Evidemment, ce ne sont pas des opinions, juste des blagues à ne pas prendre au sérieux, on nous le rappelle. D’ailleurs, s’exprimer ouvertement sur des questions politiques, de l’avis de tous, c’est risqué : «Si tu dis ce que tu veux, on te prend et on fait de toi ce qu’on veut.» Certains font mine d’ignorer les récents événements qui secouent le pays, d’autres parlent plus librement. L’espérance de changement, minime mais palpable, est teintée d’un fort sentiment de fatalisme, enraciné par trente-huit années de libertés contrariées. «La raison du plus fort est toujours la meilleure ici au Togo», balance un garagiste de 23 ans qui n’a jamais connu autre régime que celui d’Eyadéma.
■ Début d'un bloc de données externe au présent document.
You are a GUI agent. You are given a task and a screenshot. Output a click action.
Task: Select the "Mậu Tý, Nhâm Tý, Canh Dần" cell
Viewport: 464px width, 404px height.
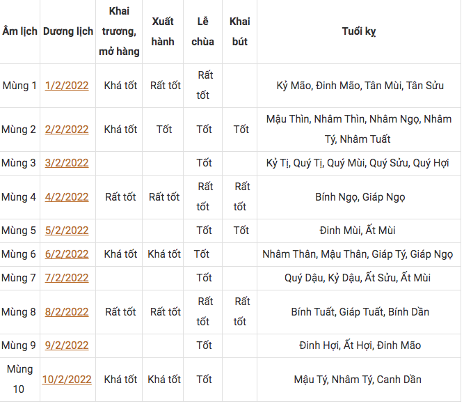click(x=359, y=380)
Un de ses collègues, aux yeux rougis par la boisson locale, le tchoukoutou, n’hésite pas à dire ouvertement ce qui transparaît dans le discours feutré de la majorité de la population : «Ici, on ne vit pas normalement, on est comme des animaux. On mange, on dort, on s’interdit de trop penser, de trop en dire, on cherche de l’argent, c’est tout. Si je trouve un tuyau pour partir d’ici, je le fais sans hésiter. On n’a pas d’avenir ! On souffre trop !»

MARCHE DE SOUTIEN Dans l’après-midi, un long cortège défile et soulève d’épais nuages de poussière rouge. C’est «une marche de soutien au défunt président Eyadéma». Portrait de l’ancien dictateur en tête, des centaines de personnes se dirigent silencieusement vers la sous-préfecture.
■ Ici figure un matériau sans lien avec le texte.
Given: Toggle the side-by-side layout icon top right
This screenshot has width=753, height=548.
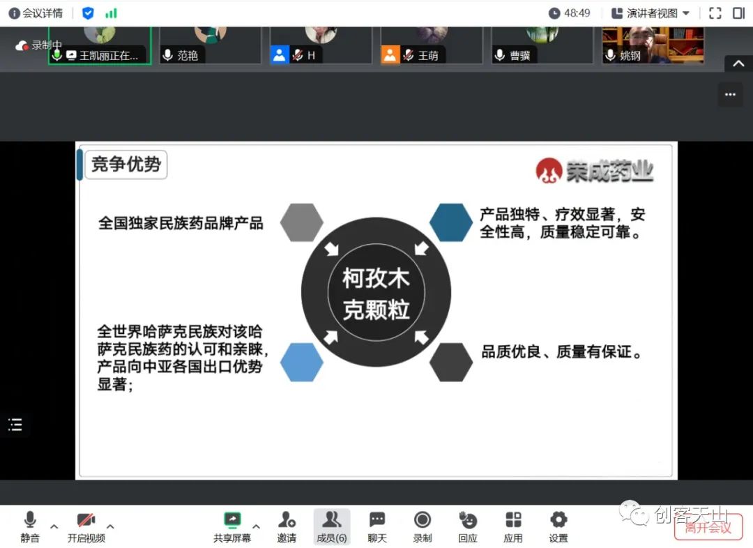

Là, les officiels, encadrés par des hommes en treillis censés «garantir la sécurité», amorcent un éloge vibrant au défunt président, à la «valeureuse Armée togolaise» et «marque(nt) au nom de la population de la préfecture, son appui total à l’investiture de Faure Gnassingbé, qui saura faire perdurer le règne de son père».

Difficile cependant d’évaluer la spontanéité de cette manifestation dans les rangs de la population. Le gouvernement a décrété cette marche d’hommage, ainsi tous ceux qui dépendent du service public, (fonctionnaires, militaires ou écolier) doivent être présents. Les femmes de soldats portent des pagnes verts à l’effigie du général Eyadéma, imprimés spécialement pour la fête du 13 janvier, date anniversaire du coup de force de 1967 et fêtée 37 fois depuis. Les écoliers, qui forment la majorité du cortège et chahutent tout en remplissant des listes de présence. Ici, les stigmates de plusieurs décennies de dictature sautent aux yeux.

En dix minutes, la manifestation se disperse et chacun retourne à ses préoccupations. «Il fallait juste être là, c’est tout, c’est fini», déclare une jeune femme avant de s’éloigner. Et maintenant ? «On a peur, à Lomé, il paraît que les opposants veulent la guerre ; nous, nous aimons trop la paix, nous ne voulons pas les tirs de fusils, les cadavres. Le Togo est un petit pays, beaucoup sont déjà partis. S’il y a la guerre et qu’on se tue, qui va rester ?» Une vendeuse d’arachides raconte simplement sa réaction à l’annonce de la mort de son «papa». «Oui, je suis triste, car je ne sais pas ce qui va nous arriver. Avant, on savait que c’était comme ça. Aujourd’hui, on ne sait rien, on espère seulement.» Ainsi, pour les populations du nord du pays, l’important depuis la mort d’Eyadéma, c’est simplement que la situation quotidienne ne se désagrège pas davantage. C’est l’angoisse du pire.